Rakyat menangis hingga menjerit

Mayat bergelimpangan penuh darah kering

Anak-anak kehilangan pelindung mereka

Para pejuang kehilangan harapan

Kepercayaan dipertaruhkan, juga diadili

Tapi para pemimpin memilih buta dan tuli

Bukan masalah kejayaan ataupun kesuksesan cara

Hanya kebebasan

.

.

.

Beijing, 29 September 196x

Kawasan outstreet distrik E

Ruangan segi empat berukuran kecil itu tampak remang-remang. Dengan satu buah meja bundar warna hitam pudar dan satu kaki batang kayu berada di bawahnya sebagai penyangga. Terdapat sekitar 6 kursi kayu yang tampak kusam berada di sekelilingnya. Dinding-dinding ruangan yang terbuat dari campuran bata dan cat warna kuning gading kualitas rendah, menjadikan dinding-dinding itu mengelupas di beberapa bagian. Walau tampak polos tanpa gantungan apapun di setiap permukaannya, tapi terlihat begitu suram dan tidak begitu sedap di pandang mata. Di langit-langit ruangan hanya dipasangi sebuah lampu kecil berkedip-kedip yang setiap menitnya semakin meredup. Sedangkan di bagian lantainya hanya menggunakan susunan batu-batu sungai yang menyatu dengan tanah. Secara keseluruhan, ruangan itu tampak kurang layak untuk di huni.
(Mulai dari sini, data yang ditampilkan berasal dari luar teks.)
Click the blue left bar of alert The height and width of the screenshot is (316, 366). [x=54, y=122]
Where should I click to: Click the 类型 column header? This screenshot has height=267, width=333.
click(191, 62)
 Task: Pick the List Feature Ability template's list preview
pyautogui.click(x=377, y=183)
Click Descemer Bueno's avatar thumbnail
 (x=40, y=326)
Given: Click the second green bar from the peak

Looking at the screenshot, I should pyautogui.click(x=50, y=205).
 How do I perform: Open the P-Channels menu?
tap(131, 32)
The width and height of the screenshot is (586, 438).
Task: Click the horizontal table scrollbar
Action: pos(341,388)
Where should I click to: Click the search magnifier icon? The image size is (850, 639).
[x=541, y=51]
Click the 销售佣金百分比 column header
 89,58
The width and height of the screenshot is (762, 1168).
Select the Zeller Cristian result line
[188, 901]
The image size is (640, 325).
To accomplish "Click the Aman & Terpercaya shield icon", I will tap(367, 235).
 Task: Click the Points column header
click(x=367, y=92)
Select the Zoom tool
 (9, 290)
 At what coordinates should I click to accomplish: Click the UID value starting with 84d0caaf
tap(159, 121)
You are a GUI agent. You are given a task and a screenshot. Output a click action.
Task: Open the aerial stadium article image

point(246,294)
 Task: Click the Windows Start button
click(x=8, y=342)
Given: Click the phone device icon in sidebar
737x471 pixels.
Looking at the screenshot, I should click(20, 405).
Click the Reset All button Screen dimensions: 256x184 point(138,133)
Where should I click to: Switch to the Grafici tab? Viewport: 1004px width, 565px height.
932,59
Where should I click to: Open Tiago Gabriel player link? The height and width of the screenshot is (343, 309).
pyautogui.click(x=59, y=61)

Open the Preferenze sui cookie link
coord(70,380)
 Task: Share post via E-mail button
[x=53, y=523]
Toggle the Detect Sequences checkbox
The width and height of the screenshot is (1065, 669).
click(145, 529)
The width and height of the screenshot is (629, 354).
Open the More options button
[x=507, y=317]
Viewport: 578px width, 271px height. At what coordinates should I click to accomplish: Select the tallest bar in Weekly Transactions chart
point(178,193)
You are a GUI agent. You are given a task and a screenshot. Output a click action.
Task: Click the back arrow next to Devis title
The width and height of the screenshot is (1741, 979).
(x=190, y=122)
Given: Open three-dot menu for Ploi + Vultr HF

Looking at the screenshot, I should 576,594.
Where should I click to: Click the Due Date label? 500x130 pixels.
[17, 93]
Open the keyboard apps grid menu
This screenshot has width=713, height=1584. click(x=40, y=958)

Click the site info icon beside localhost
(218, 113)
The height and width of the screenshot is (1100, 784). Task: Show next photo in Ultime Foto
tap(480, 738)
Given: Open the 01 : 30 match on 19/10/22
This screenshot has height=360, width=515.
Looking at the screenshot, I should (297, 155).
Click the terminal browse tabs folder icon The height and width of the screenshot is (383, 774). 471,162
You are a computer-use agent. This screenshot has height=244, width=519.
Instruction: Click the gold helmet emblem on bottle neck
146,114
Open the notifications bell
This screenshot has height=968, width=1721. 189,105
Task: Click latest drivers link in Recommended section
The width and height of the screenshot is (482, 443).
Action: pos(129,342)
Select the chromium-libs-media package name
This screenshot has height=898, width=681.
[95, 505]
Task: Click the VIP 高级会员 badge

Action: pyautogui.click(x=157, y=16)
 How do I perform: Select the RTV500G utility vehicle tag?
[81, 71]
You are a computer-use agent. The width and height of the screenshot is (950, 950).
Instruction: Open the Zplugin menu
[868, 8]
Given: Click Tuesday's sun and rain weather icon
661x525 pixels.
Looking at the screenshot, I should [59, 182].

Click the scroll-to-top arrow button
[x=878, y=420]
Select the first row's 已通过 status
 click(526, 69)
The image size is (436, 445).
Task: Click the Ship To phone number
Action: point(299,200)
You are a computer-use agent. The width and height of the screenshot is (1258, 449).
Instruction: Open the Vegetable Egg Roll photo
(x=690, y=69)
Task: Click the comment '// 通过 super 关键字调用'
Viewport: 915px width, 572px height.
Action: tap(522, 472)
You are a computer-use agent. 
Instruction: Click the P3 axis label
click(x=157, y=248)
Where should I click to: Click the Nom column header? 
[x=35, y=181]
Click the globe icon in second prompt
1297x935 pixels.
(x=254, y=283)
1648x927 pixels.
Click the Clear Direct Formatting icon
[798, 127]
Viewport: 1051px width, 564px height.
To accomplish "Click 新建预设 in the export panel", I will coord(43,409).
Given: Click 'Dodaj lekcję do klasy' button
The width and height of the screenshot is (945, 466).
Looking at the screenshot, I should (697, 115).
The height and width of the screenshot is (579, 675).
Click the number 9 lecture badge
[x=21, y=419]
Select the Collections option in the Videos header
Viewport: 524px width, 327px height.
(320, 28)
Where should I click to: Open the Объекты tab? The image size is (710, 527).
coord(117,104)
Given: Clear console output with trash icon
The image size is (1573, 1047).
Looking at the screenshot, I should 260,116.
Tapi faktanya, terdapat kurang lebih 8 orang yang dengan sukarela berada di sana. 3 orang dewasa, 4 pemuda dan 1 anak perempuan. Dua diantara mereka berdiri tidak jauh dari pintu ruangan dengan salah satunya berwajah gelisah dan tampak pucat.

"Mereka menyerang lagi."

Sebuah bisikan terlepas, menguar di udara. Menimbulkan keheningan yang terasa panjang juga menyesakkan. Hanya Terdengar suara deruan nafas yang tertahan dari berbagai penjuru ruangan yang bercampur dengan suara gertakan gigi yang tidak begitu jelas.

"Tempat persembahyangan dirusak. Bangunan sejarah roboh. Dan kali ini, banyak korban."

Lagi-lagi respon yang mendominasi ruangan itu hanya keheningan. Seorang pemuda yang sejak tadi berdiri di samping pintu tampak mengatupkan bibir rapat-rapat dengan kedua tangannya saling bertautan. Matanya berubah sendu saat tatapannya jatuh pada seorang anak perempuan yang saat ini duduk di kursi bersama seorang wanita dewasa. Tapi tatapannya teralihkan saat sebuah suara begitu pelan syarat akan keputusasaan terdengar.

"Aku tahu, Ge. Kami mengerti. Tak bisakah kita berhenti saja sebelum semua ini semakin jauh? Kita sudah terlalu banyak kehilangan. Satu serangan lagi, dan kita mungkin berhenti bertahan."

"TIDAK!"

Lolongan bagai binatang buas itu membuat semua orang terperanjat. Tidak terkecuali sang anak perempuan yang langsung memejamkan mata rapat-rapat dengan raut wajah ketakutan.

"Mereka hanya sekumpulan sampah." seorang pemuda yang berpakaian sedikit kumal menyahut. Ekspresi datar sedari awal tidak pernah lepas dari wajahnya yang tampan. Jika dia tidak berpenampilan lusuh dengan rambut liar berantakan.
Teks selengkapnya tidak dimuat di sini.